The gradual development of Rogationtide into an occasion for basic Christian instruction is a superb of example of how theological ideas on the nature of rituals shaped church practice. For Rogationtide was temporal and man-made: the putative invention of an unimportant father at a specific moment in the fifth century to deal with short-lived local problems. Yet through the Rogation Days—and through the teaching and recitation of the Pater Noster on those days—larger doctrines of divine fatherhood, human vulnerability and dependence, repentance, and salvation took physical form. Rogationtiontide—and presumably other mandatory rites—could be a hermeneutic. Church leaders believed that Rogationtide could shape how people interpreted themselves and their world, but only when leaders manage those rituals in specific ways, hence the threat of ritual failure. As Prosper of Aquitaine insisted, the correct performance of Christianizing rites ought to establish the doctrines of faith. Liturgies not only communicated doctrines, they substantiated them to the worshiper. In the same act of penance, Christians could both state they were sinners and feel themselves wretched and ready to be saved (p. 208).

Again, comparing the catechetical forms of instruction in late antiquity to the early medieval period, Ristuccia narrates both periods as exemplifying the close connection doctrinal instruction to liturgical practice. 

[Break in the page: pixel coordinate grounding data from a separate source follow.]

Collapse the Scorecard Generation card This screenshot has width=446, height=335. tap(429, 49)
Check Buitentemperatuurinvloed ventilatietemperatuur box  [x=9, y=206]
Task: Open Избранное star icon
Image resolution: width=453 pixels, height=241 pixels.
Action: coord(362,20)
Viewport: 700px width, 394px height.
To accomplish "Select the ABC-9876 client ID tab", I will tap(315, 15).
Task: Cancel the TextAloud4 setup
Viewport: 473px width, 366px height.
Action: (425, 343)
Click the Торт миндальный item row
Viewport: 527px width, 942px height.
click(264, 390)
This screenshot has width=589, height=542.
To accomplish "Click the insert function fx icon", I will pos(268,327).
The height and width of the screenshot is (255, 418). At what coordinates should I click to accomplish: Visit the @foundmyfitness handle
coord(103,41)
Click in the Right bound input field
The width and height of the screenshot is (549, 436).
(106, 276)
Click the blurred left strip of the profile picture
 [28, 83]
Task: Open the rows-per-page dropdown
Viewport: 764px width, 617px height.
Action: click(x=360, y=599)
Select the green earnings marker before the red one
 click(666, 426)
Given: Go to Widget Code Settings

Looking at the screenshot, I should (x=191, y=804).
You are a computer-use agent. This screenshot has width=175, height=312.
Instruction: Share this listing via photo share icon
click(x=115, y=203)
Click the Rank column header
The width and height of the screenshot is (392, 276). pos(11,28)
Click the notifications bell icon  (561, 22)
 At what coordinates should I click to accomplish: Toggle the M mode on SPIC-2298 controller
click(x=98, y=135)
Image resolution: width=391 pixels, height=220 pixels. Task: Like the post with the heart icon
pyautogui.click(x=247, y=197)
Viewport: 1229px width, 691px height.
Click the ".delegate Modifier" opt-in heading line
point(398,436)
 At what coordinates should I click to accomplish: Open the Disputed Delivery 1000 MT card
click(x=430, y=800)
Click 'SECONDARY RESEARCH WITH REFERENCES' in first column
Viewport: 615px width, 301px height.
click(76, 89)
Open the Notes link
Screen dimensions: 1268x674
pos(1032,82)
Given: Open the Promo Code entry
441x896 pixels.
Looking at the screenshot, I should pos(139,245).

Explicit teaching on the Lord’s Prayer and Creed was part of a larger liturgical ceremony of Christian formation. This was true during Late Antiquity, when catechesis was central to the Lenten preparation for baptism, and remained true in the early Middle Ages, as instruction shifted to other festivals like Rogationtide. For early medieval theologians, doctrinal transmission and proper ritual practice interpenetrated. Medieval people never encountered one denuded of the other. Rather, they listened to teaching interpreting their ritual experience even as they underwent the experience itself. The ritual, in turn, embodied these teachings in its pageantry and format (p. 209).

So, did catechesis shift in the Middle Ages? Obviously, yes. But did it disappear? No.

The evidence presented in the book (which I've not done justice to in these quotations) shows the various ways in which medieval churchmen sought to instill right belief and right practice within their congregations. By looking at the Rogationtide preaching of Bede, Hrabanus Maurus, Ælfric of Eynsham, and others, Ristuccia shows how instruction in basic Christian theology not only endured through the medieval period, but also how it remained interconnected to the liturgical practices of the church. 

One question I had after reading this part of the book was how the different liturgical locale of catechesis affected what was taught and how it was interpreted differently. What sort of doctrinal differences emerged as the Lord's Prayer became tied more to Rogationtide than the pre-baptismal Lenten season? 

That question in turn prompts reflection on how we think about catechesis today—specifically, how and where catechesis is connected to the liturgy. One of the main differences between catechesis and other forms of Christian education is that it is deeply immersed and indeed inseparable from the church calendar, that is, from some specific conception of time and place. 

Pressing into the deep connection between liturgy and catechesis will be a fruitful exercise for pastors, teachers, and catechists. The liturgy cannot but teach. And more explicit modes of teaching cannot but be shaped by the liturgies and rites of which they are connected. 

Where does catechesis fit within your church? How is it connected to the liturgies, rites, and calendars of your congregation's life?